Schreiben Sie den Text über die Münzschätze aus Busendorf und Lühnsdorf vollständig und ohne jede Änderung ab.

▶ _TEXTAUSZUG_:
+ + + + + + +

Münzschätze aus Busendorf und Lühnsdorf

Felix Biermann, Hans-Dieter Dannenberg, Thomas Kersting, Wilko Krone

Durch ehrenamtliche Mitarbeiter des BLDAM – aber nicht nur diese – werden in letzter Zeit in Dörfern immer wieder Schatzniederlegungen aus der Zeit des 13./14. Jahrhunderts gefunden, die ein neues Licht auf die wirtschaftlichen Verhältnisse des ländlichen Brandenburgs im späten Mittelalter werfen. Das war 2015 u.a. in einer Wüstung bei Busendorf und in Lühnsdorf der Fall.

Nordwestlich von Busendorf befindet sich am Rande des Kaniner Luchs die Wüstung von Heensdorf, das im 13. Jahrhundert zusammen mit Busendorf zu den sogenannten „sächsischen Dörfern“, einem Außenbesitz des Herzogtums Sachsen-Wittenberg in Brandenburg, gehörte. Heensdorf wird 1419/20 als „Heinrestörff“ genannt, 1527 und hernach ist von der „wüsten Dorfstett Heynstorff“ die Rede. Nach archäologischen Funden handelt es sich bei dem nach dem Lokator benannten „Heinrichsdorf“ um eine ostsiedlungszeitliche Gründung, die im 15. Jahrhundert der spätmittelalterlichen Agrarkrise zum Opfer fiel. Slawische Scherben deuten auf eine Vorbesiedlung hin, reiche Kleinfunde auf einen gewissen Wohlstand im Dorfe.

+ + + + + + +

[Beispiele zur Bildschirmverortung]
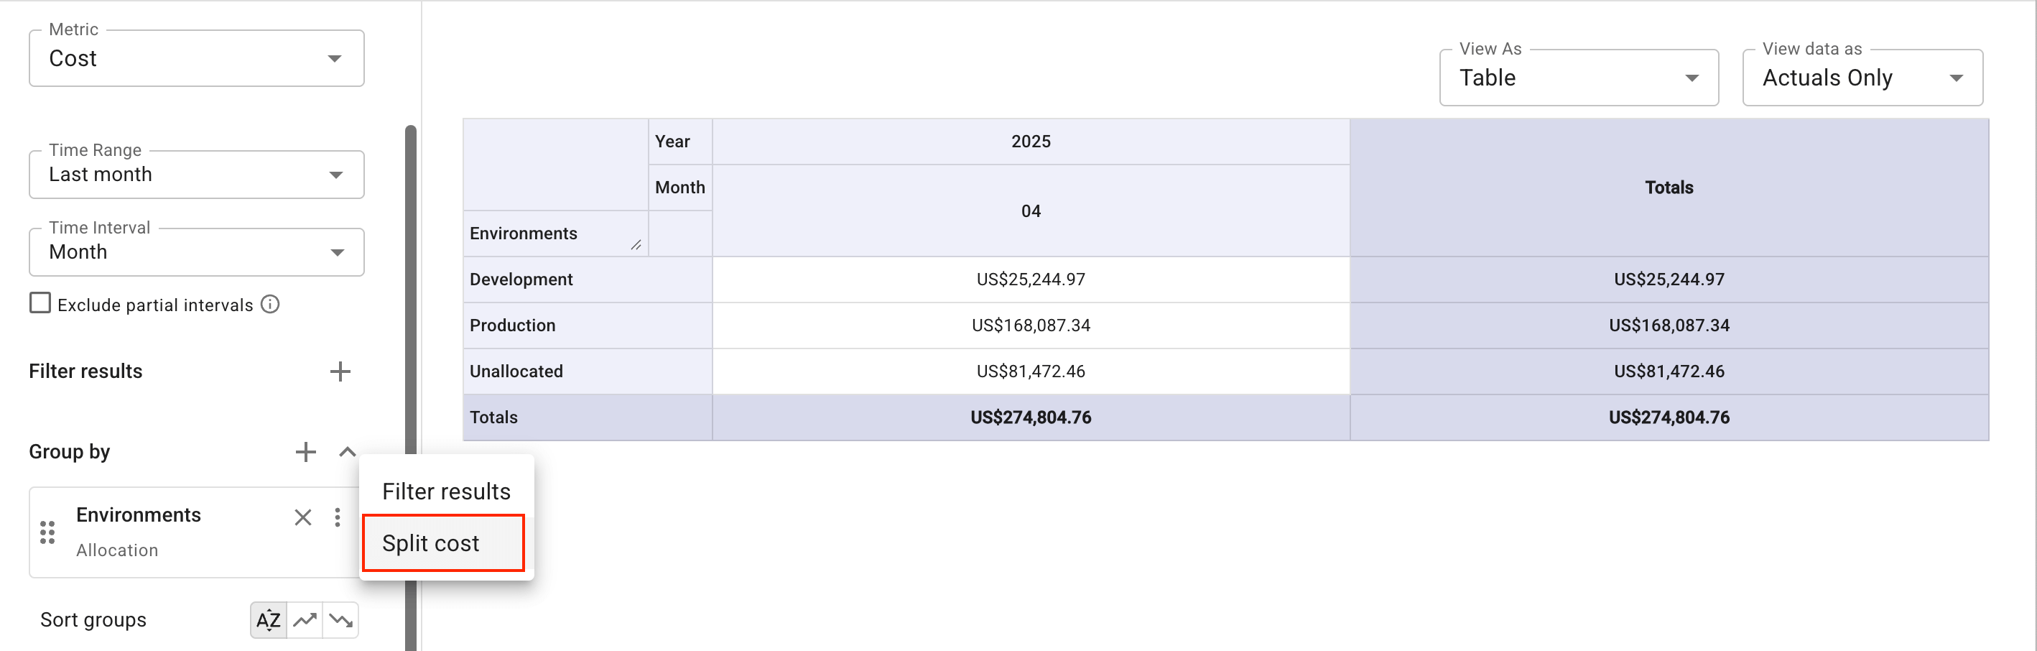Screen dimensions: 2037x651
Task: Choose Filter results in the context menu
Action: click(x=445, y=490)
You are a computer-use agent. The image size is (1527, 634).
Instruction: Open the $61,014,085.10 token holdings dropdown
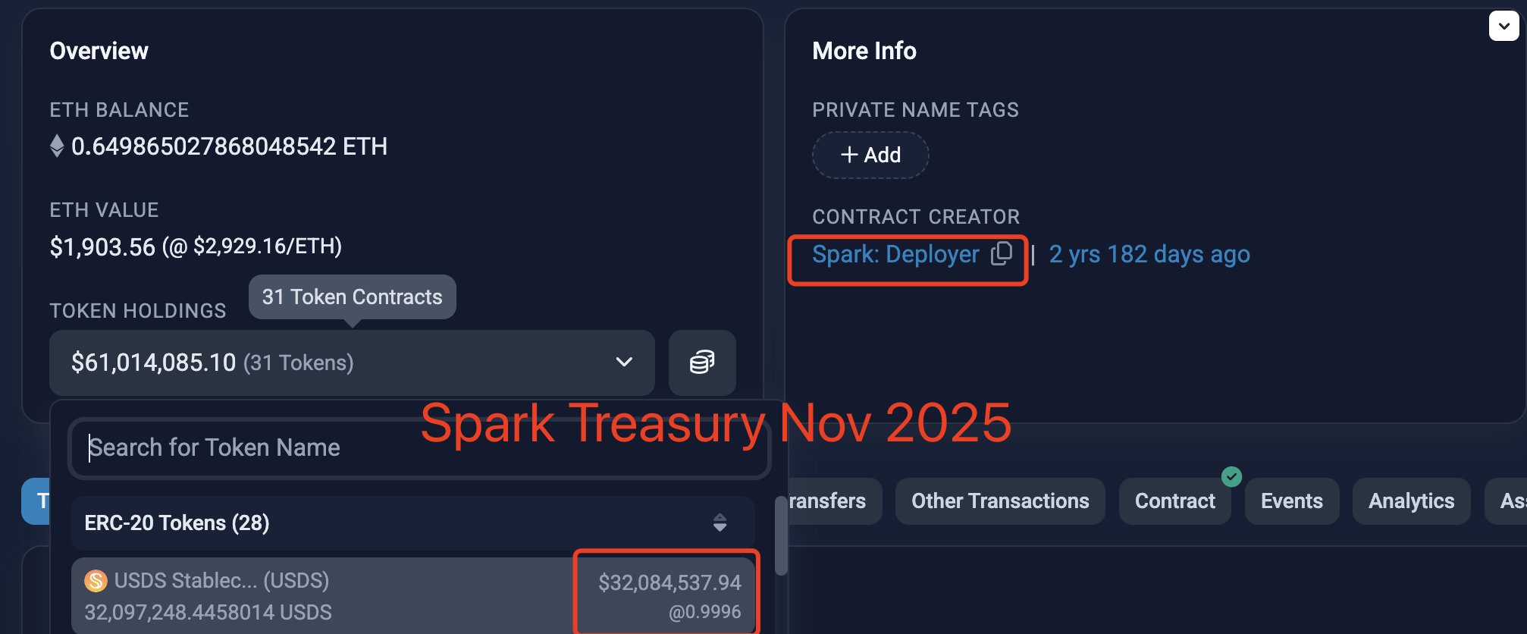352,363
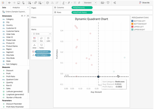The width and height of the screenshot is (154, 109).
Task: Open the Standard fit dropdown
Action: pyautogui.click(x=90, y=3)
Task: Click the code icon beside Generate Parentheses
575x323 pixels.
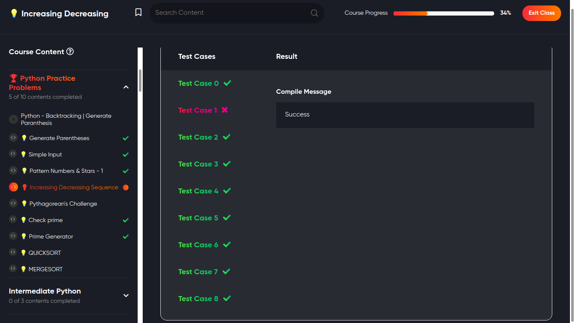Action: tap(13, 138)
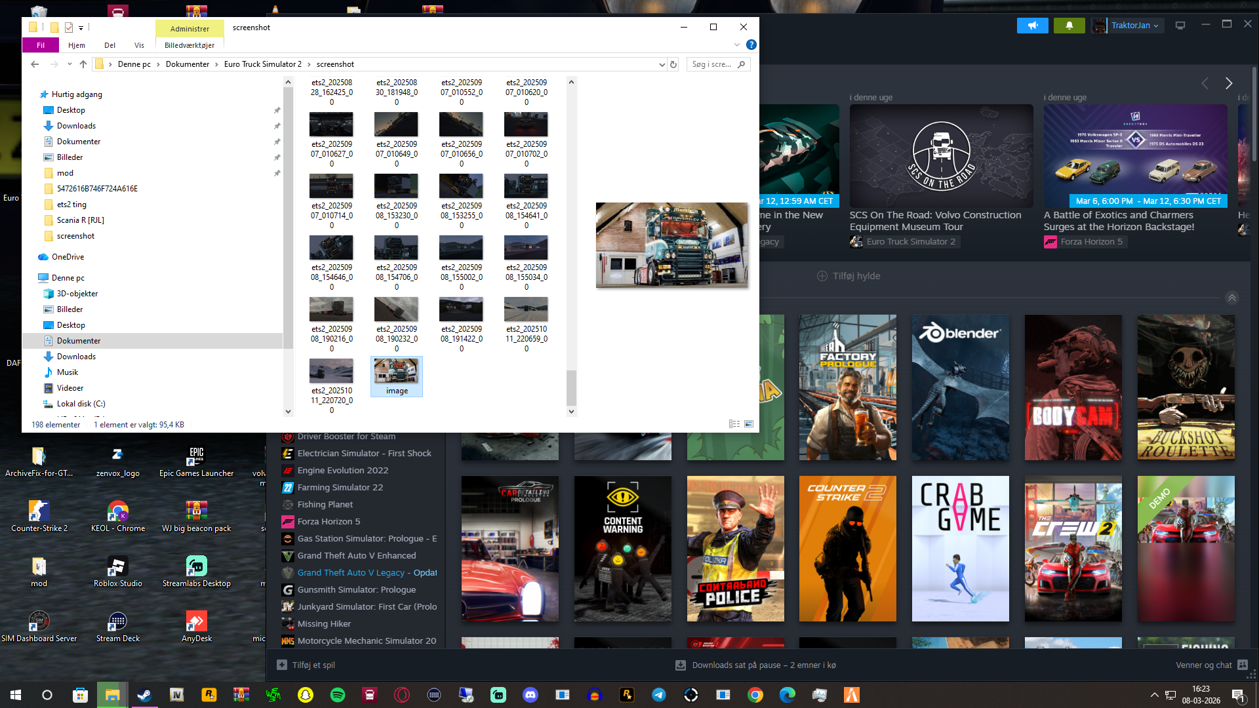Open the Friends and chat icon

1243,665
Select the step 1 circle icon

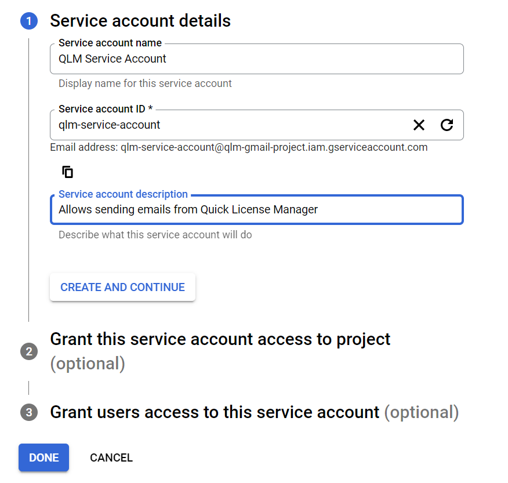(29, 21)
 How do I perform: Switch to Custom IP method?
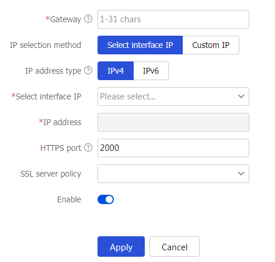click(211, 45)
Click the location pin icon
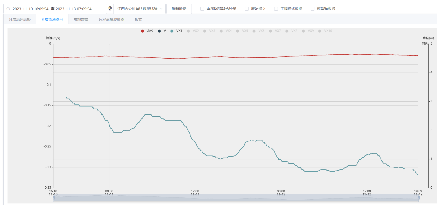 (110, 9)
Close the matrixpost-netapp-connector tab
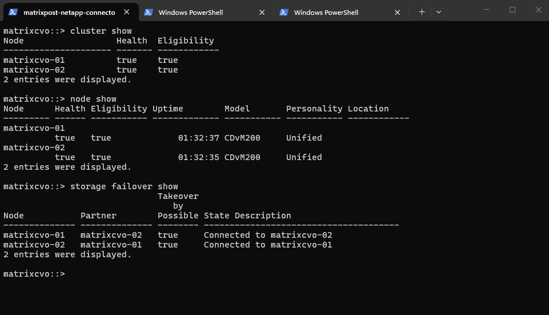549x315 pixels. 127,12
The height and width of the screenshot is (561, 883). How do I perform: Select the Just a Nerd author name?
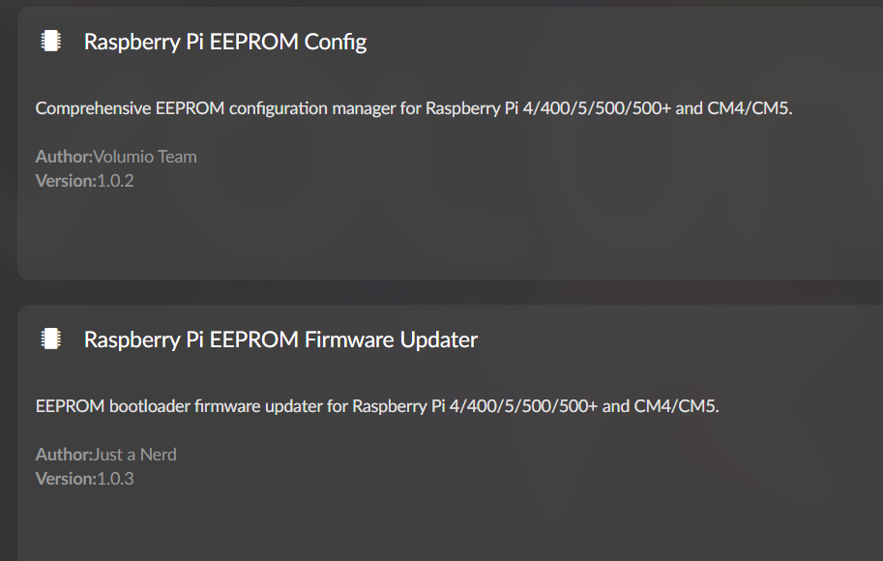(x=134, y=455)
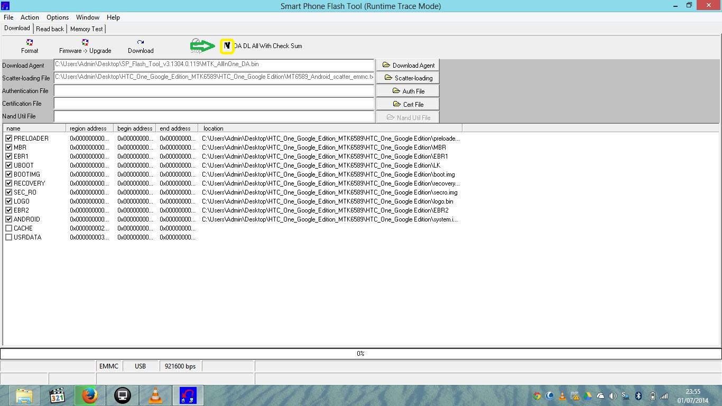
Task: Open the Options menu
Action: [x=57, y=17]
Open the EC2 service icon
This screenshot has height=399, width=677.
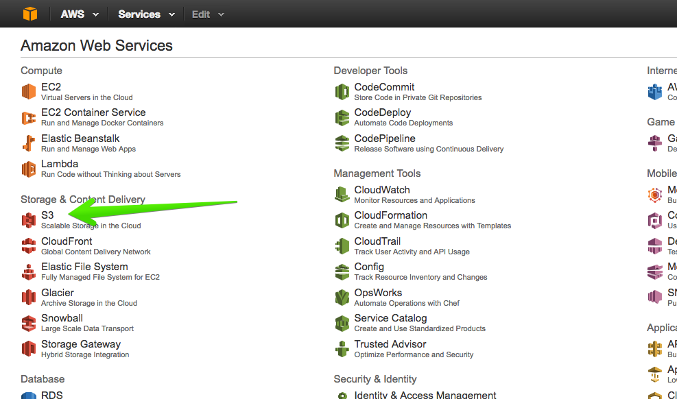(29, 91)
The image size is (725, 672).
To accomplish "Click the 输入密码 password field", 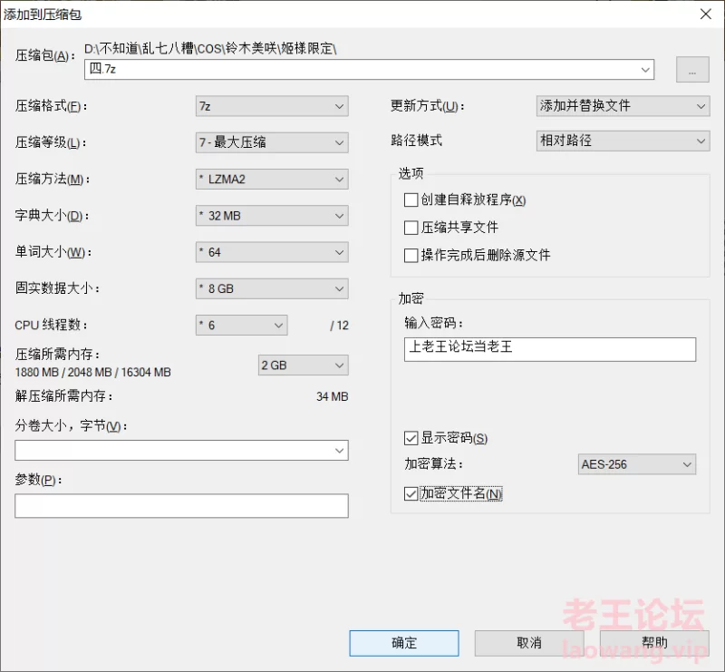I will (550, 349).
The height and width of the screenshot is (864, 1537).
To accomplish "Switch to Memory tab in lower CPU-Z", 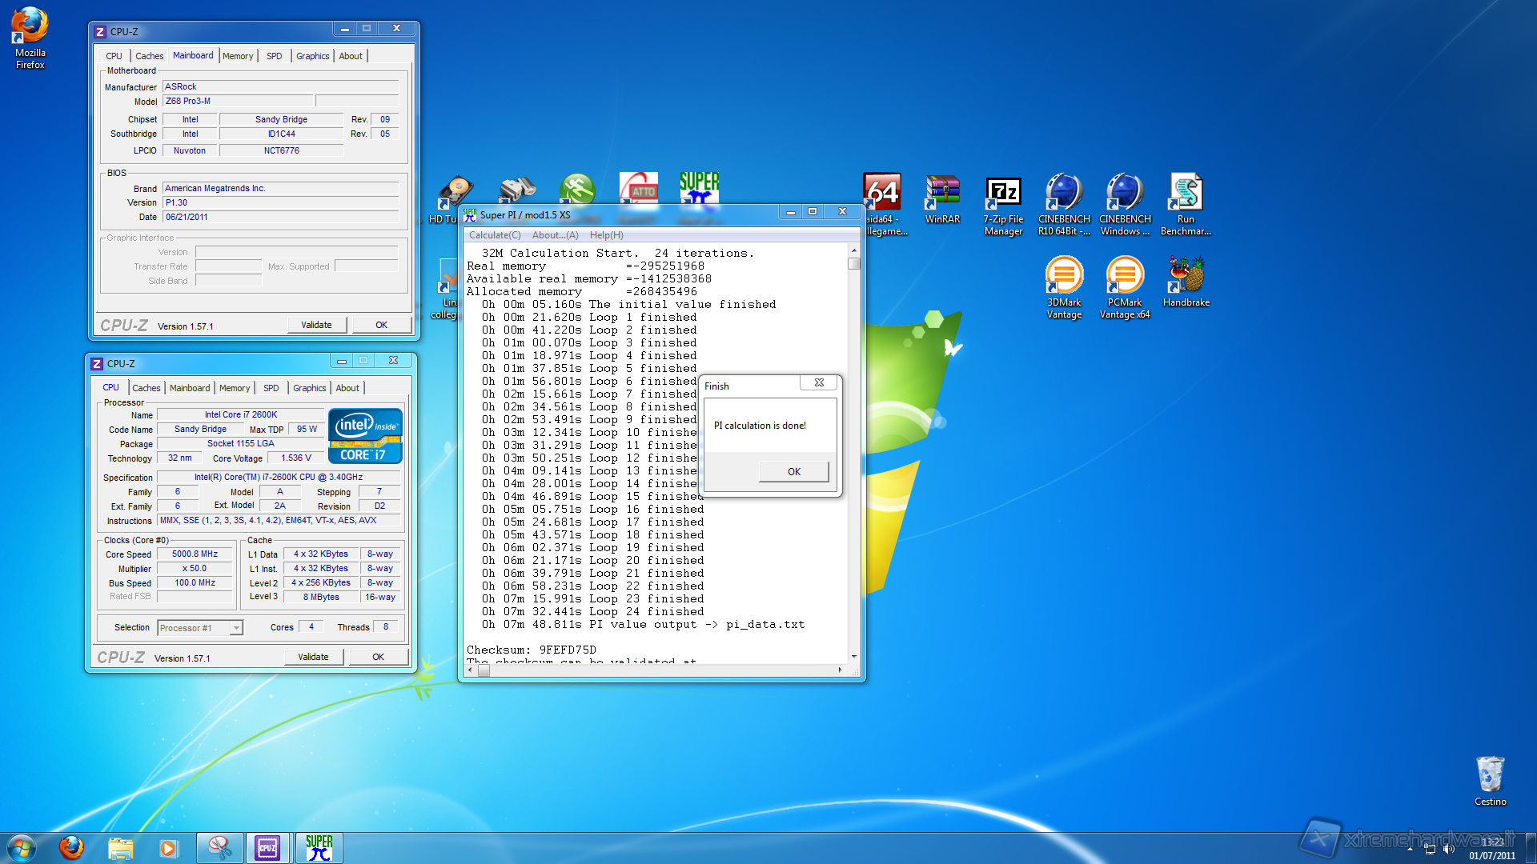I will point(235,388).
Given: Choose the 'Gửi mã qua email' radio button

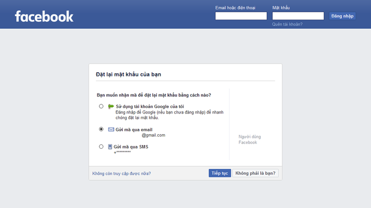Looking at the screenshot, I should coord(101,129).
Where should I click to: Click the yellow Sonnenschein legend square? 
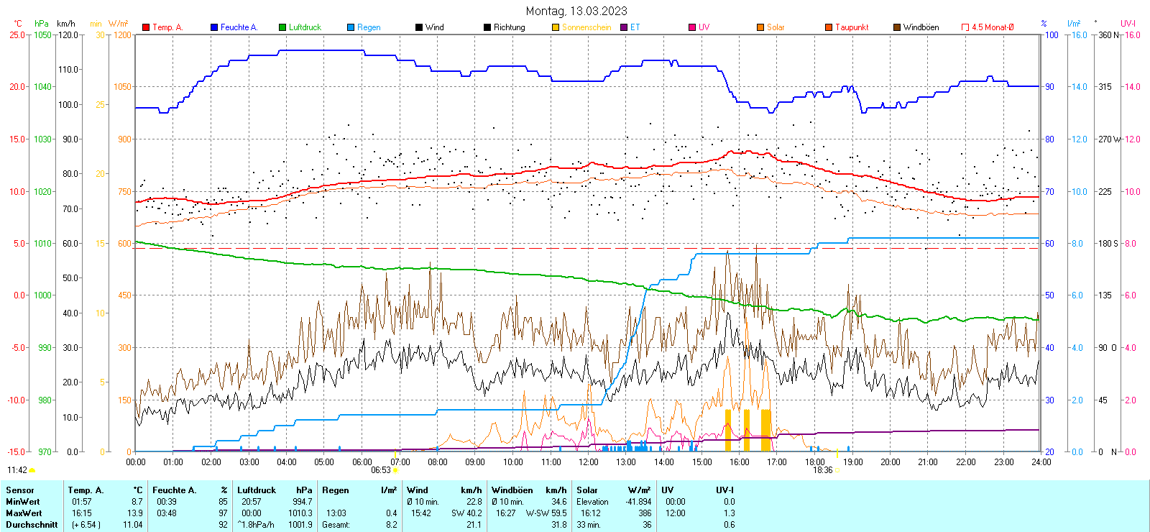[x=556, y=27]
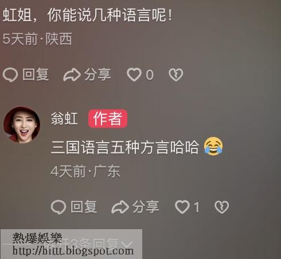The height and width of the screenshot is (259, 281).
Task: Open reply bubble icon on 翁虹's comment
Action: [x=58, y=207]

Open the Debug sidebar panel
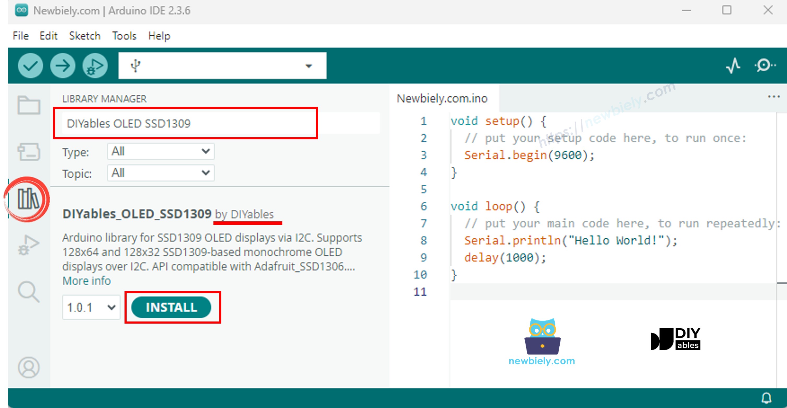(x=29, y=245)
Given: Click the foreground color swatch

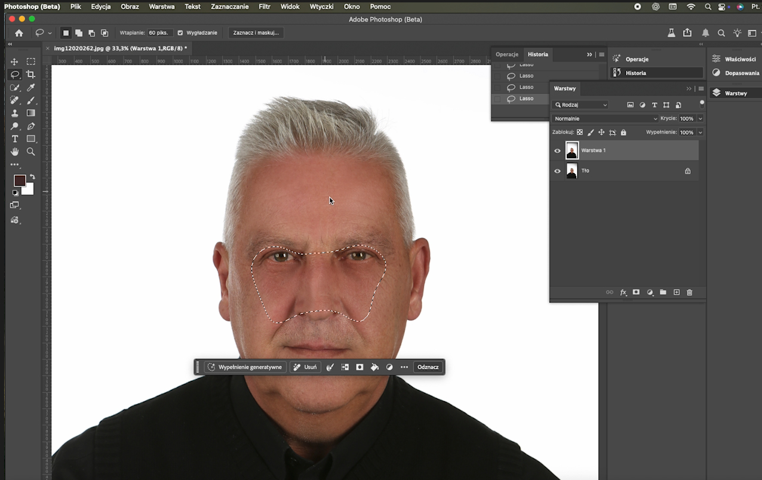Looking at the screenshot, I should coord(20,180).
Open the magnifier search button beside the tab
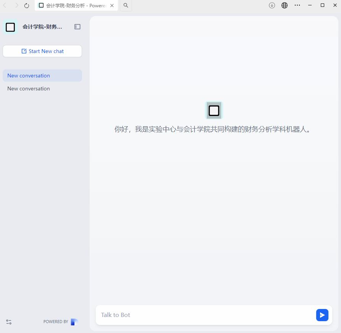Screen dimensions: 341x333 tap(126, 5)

+ + + + + + +

▶ _AUSGABE NACHSTEHEND_:
Münzschätze aus Busendorf und Lühnsdorf

Felix Biermann, Hans-Dieter Dannenberg, Thomas Kersting, Wilko Krone

Durch ehrenamtliche Mitarbeiter des BLDAM – aber nicht nur diese – werden in letzter Zeit in Dörfern immer wieder Schatzniederlegungen aus der Zeit des 13./14. Jahrhunderts gefunden, die ein neues Licht auf die wirtschaftlichen Verhältnisse des ländlichen Brandenburgs im späten Mittelalter werfen. Das war 2015 u.a. in einer Wüstung bei Busendorf und in Lühnsdorf der Fall.

Nordwestlich von Busendorf befindet sich am Rande des Kaniner Luchs die Wüstung von Heensdorf, das im 13. Jahrhundert zusammen mit Busendorf zu den sogenannten „sächsischen Dörfern“, einem Außenbesitz des Herzogtums Sachsen-Wittenberg in Brandenburg, gehörte. Heensdorf wird 1419/20 als „Heinrestörff“ genannt, 1527 und hernach ist von der „wüsten Dorfstett Heynstorff“ die Rede. Nach archäologischen Funden handelt es sich bei dem nach dem Lokator benannten „Heinrichsdorf“ um eine ostsiedlungszeitliche Gründung, die im 15. Jahrhundert der spätmittelalterlichen Agrarkrise zum Opfer fiel. Slawische Scherben deuten auf eine Vorbesiedlung hin, reiche Kleinfunde auf einen gewissen Wohlstand im Dorfe.